In North Korea, Christianity is regarded by the authorities as an existential threat to the Communist State, as revealed by the latest report from Aid to the Church in Need, which describes the treatment reserved for those who have been in contact with Christians abroad.
“Persecuted and Forgotten?” This is the harsh title of the 2024 edition of the report published at the end of October 2024 by the Pontifical Foundation Aid to the Church in Need (ACN), which draws attention to the persecution of Christians in 18 countries.
Emblematic in more ways than one is the case of the Democratic People’s Republic of Korea—or North Korea, which is “democratic” in name only—where nationals who have had contact with Christians abroad are systematically placed in prison camps.
North Korea is a totalitarian state that has been ruled without interruption since 1948 by the Kim dynasty, who have established a version of Communism that surpasses anything Marx, Engels, and Lenin could have imagined in their political delirium. In such a context, it is difficult to obtain exact statistics on the number of Christians in the country, which the ACN nevertheless estimates at 0.38% of the population, or just under 100,000 faithful.

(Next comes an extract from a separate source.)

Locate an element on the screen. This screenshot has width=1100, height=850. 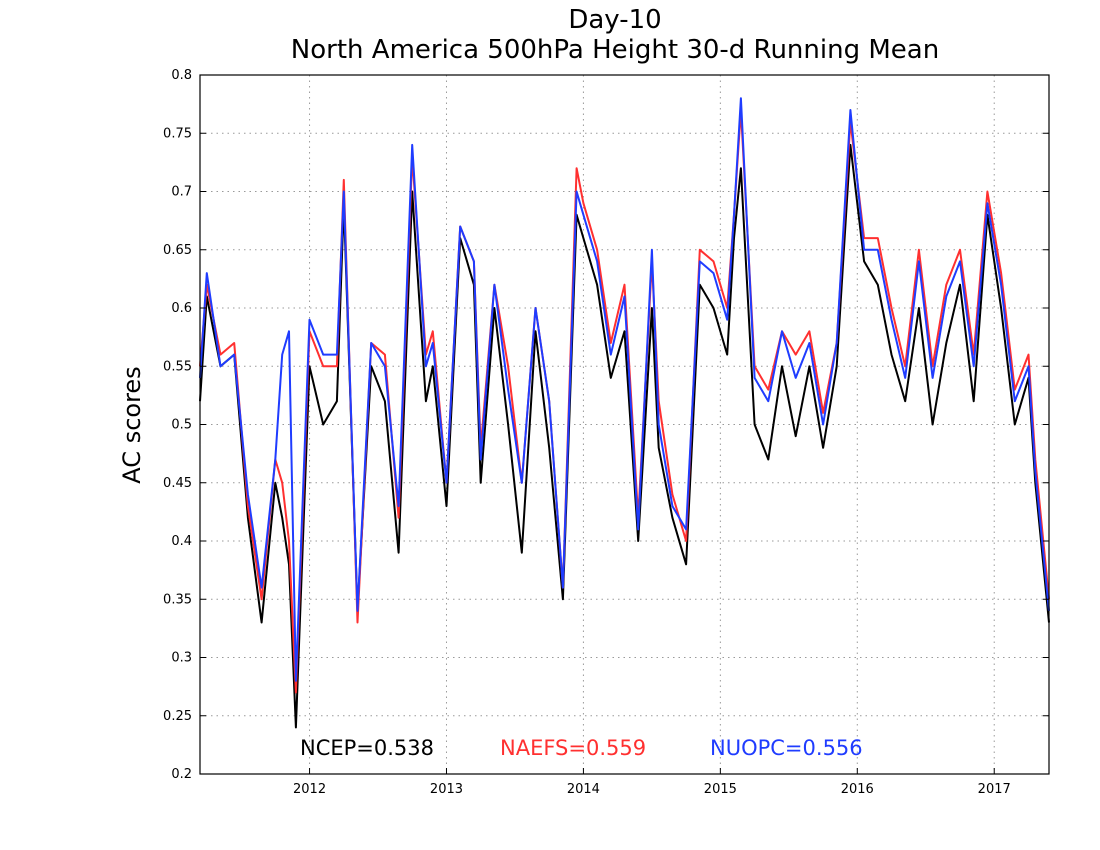
y-tick-label: 0.65 is located at coordinates (178, 250).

And yet, this small, demographically harmless group is considered a threat to State security by its leaders, which is why Christians are forced to go underground.
As the agency reports, the North Korean population is subject to a single credo: that of “Juche, an ideology of Marxist ‘self-reliance’ created by the country’s founder, Kim Il-Sung.” This ideology forms the backbone of North Korean society, and everyone in the country must blindly obey its principles.
As Fabien Herbert notes on the Les yeux du monde website, “while incorporating the Stalinist regime’s methods of indoctrination and terror, Kim Il-sung’s Juche doctrine blends a patriotism wounded by Japanese colonization (1910/1945), inscribing the North Korean struggle in a post-colonial prism.”
In this context, Juche has instituted a revisited decalogue, the Ten Principles, which goes beyond Stalinism to emphasize the quasi-religious obedience owed to the “Great Leader,” the living embodiment of the Big Brother of Orwellian dystopia.
As CNA reports, “To escape the country, North Koreans often use the extensive 880-mile border with China. If they manage to get past the tightly controlled border, the fugitives must reach a third border undetected, mostly Thailand, and seek asylum in the South Korean embassy, which will send them to South Korea.
“However, those who are apprehended by the Chinese authorities are repatriated to North Korea. According to Human Rights Watch, in April the Beijing government deported some 60 North Koreans.”
In its report, Aid to the Church in Need highlights the particular case of many defectors “who were found to have interacted with Christians while out of the country.” According to the organization, “All of them were sent to political prison camps, infamous for their harsh treatment of inmates.”
The report states that while recaptured fugitives generally serve reduced sentences, “for those who came into contact with Christianity – their incarceration in political camps effectively means a life sentence without parole.”
The Pontifical Foundation explains that in North Korea, “widely regarded as the worst country in the world in which to be a Christian,” citizens are graded according to their loyalty to the system and “religious believers are automatically classified as ‘hostile’ and subjected to acute persecution.”
One cannot fail to see in this a restless attitude on the part of the power exercised solely by Kim Jong Un -—he current “Great Leader”—reflecting the signs of weakness of a totalitarianism that has never succeeded in eradicating all forms of religion—particularly Christian—on its soil, and which fears at any moment that it may falter.